:: Exercise ::
Output these lines exactly as they appear, from the line with "Open Schedule a session" up to and including the line with "coord(165,142)".

-------- Data provided

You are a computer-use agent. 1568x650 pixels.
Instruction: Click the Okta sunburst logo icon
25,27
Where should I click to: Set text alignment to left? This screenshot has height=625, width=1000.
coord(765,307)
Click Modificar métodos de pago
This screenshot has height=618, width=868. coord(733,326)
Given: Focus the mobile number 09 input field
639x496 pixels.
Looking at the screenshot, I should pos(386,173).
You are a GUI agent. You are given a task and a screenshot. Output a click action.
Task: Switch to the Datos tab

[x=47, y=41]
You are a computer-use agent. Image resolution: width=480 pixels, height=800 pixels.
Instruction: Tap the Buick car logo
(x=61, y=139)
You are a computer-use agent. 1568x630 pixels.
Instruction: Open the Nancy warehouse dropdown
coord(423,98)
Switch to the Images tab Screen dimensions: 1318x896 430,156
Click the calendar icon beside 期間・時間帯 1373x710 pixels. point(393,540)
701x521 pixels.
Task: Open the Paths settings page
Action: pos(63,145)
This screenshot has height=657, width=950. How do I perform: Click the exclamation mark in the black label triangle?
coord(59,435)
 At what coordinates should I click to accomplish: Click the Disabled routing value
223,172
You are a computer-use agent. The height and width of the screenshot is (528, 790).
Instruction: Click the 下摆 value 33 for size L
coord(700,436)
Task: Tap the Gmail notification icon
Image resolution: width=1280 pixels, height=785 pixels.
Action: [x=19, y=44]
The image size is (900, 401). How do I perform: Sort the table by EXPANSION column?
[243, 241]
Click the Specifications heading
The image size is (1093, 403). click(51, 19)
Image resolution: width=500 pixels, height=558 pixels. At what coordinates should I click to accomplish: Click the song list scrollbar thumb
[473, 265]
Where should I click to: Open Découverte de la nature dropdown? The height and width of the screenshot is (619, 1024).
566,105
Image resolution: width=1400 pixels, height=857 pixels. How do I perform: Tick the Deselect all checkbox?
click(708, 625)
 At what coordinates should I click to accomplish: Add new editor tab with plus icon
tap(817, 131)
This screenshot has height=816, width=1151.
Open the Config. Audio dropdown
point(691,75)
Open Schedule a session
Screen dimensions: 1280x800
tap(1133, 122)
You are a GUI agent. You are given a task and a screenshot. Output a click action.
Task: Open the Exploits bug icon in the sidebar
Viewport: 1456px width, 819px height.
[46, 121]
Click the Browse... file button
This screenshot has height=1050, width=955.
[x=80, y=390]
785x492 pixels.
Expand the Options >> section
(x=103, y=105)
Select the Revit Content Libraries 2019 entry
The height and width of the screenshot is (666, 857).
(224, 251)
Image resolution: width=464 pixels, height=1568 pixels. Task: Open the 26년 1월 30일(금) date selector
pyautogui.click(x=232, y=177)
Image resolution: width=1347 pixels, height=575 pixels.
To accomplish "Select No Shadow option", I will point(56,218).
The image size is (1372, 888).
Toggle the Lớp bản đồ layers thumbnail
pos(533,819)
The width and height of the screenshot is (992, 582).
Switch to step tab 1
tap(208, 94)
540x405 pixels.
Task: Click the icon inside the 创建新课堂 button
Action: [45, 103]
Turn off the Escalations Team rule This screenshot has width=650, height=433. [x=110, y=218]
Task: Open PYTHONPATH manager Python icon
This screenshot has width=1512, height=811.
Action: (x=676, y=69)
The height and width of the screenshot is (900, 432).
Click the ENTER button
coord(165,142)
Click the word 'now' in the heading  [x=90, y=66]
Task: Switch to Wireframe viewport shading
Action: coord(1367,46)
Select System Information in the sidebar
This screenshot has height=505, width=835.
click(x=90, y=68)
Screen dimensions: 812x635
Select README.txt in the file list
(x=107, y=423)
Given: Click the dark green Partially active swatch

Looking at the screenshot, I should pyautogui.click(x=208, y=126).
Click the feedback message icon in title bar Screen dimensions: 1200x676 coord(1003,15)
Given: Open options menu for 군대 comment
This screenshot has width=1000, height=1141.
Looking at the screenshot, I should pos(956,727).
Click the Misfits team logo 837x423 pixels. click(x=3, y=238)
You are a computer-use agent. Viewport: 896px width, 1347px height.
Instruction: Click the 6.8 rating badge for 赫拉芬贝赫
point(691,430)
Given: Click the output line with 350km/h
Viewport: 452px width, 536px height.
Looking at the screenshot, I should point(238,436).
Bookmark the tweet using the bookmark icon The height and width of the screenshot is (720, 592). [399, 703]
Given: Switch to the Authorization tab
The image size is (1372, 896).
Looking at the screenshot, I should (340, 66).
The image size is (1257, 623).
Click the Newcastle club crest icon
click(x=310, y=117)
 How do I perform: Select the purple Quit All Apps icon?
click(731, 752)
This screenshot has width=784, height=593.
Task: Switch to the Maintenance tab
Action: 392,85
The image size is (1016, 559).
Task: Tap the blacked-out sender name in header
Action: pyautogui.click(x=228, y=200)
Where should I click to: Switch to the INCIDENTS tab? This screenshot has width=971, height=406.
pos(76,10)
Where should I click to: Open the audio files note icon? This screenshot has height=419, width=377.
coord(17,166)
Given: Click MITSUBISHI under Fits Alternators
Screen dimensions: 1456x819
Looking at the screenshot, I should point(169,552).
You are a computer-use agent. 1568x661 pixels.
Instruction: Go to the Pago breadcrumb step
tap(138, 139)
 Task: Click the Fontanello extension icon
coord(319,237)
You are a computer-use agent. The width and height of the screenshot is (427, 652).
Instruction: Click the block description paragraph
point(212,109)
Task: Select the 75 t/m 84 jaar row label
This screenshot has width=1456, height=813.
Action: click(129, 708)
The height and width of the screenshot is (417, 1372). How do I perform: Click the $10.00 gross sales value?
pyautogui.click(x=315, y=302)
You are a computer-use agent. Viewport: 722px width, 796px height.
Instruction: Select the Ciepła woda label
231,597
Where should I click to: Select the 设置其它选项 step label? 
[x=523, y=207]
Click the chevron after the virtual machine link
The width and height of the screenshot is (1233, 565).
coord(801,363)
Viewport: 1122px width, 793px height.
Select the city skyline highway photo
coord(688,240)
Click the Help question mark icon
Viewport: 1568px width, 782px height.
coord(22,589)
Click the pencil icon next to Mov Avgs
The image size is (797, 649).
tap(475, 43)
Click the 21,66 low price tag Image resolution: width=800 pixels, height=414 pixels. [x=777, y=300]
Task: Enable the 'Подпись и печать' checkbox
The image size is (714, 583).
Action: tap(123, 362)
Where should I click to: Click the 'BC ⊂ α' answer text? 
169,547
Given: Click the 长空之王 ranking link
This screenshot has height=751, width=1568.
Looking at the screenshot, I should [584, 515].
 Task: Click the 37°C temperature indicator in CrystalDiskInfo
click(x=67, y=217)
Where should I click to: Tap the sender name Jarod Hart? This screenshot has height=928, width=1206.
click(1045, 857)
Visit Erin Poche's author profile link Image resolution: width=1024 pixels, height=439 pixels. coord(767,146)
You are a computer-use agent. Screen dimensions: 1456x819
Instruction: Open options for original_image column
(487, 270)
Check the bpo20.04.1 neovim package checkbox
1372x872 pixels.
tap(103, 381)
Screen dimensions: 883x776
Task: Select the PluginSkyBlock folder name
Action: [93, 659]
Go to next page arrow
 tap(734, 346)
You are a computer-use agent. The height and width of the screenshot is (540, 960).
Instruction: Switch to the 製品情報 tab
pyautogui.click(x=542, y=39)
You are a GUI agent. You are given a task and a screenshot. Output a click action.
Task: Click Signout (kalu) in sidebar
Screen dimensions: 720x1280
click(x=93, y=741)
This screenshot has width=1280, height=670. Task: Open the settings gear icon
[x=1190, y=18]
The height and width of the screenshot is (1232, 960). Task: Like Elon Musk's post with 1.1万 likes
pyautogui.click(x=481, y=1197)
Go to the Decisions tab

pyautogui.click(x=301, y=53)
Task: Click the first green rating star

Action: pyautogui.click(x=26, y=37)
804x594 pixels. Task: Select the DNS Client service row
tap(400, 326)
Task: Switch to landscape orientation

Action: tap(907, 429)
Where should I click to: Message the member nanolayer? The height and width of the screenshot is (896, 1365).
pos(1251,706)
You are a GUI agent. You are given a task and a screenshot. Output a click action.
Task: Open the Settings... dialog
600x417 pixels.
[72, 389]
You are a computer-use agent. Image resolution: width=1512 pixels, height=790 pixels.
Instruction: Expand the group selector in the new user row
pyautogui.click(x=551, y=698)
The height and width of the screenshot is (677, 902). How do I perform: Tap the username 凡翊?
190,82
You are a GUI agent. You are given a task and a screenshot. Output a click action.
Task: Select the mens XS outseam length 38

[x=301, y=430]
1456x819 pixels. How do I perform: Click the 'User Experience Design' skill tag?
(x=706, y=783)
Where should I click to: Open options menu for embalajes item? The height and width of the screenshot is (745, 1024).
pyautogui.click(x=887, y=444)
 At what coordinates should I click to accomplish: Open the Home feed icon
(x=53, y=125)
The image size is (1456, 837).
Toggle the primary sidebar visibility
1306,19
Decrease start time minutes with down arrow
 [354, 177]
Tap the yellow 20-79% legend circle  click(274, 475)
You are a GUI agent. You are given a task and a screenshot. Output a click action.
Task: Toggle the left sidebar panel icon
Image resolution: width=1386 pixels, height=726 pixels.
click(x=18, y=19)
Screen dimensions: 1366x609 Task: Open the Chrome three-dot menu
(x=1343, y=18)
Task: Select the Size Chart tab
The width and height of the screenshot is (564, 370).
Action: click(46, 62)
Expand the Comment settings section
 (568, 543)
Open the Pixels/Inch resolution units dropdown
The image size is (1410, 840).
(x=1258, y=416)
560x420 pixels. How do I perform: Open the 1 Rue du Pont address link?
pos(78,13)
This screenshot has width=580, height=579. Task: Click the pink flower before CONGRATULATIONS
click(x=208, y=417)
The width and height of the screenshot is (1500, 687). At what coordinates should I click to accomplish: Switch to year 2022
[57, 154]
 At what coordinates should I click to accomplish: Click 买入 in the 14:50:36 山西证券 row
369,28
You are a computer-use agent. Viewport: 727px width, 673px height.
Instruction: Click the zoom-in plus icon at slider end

----------------

:: Solution below ::
Open Schedule a session
Screen dimensions: 1280x800
tap(1133, 122)
You are a GUI agent. You are given a task and a screenshot. Output a click action.
Task: Open the Exploits bug icon in the sidebar
Viewport: 1456px width, 819px height.
[46, 121]
Click the Browse... file button
This screenshot has height=1050, width=955.
[x=80, y=390]
785x492 pixels.
Expand the Options >> section
(x=103, y=105)
Select the Revit Content Libraries 2019 entry
The height and width of the screenshot is (666, 857).
(224, 251)
Image resolution: width=464 pixels, height=1568 pixels. Task: Open the 26년 1월 30일(금) date selector
pyautogui.click(x=232, y=177)
Image resolution: width=1347 pixels, height=575 pixels.
To accomplish "Select No Shadow option", I will point(56,218).
The image size is (1372, 888).
Toggle the Lớp bản đồ layers thumbnail
pos(533,819)
The width and height of the screenshot is (992, 582).
Switch to step tab 1
tap(208, 94)
540x405 pixels.
Task: Click the icon inside the 创建新课堂 button
Action: [45, 103]
Turn off the Escalations Team rule This screenshot has width=650, height=433. [x=110, y=218]
Task: Open PYTHONPATH manager Python icon
This screenshot has width=1512, height=811.
Action: (x=676, y=69)
The height and width of the screenshot is (900, 432).
Click the ENTER button
coord(165,142)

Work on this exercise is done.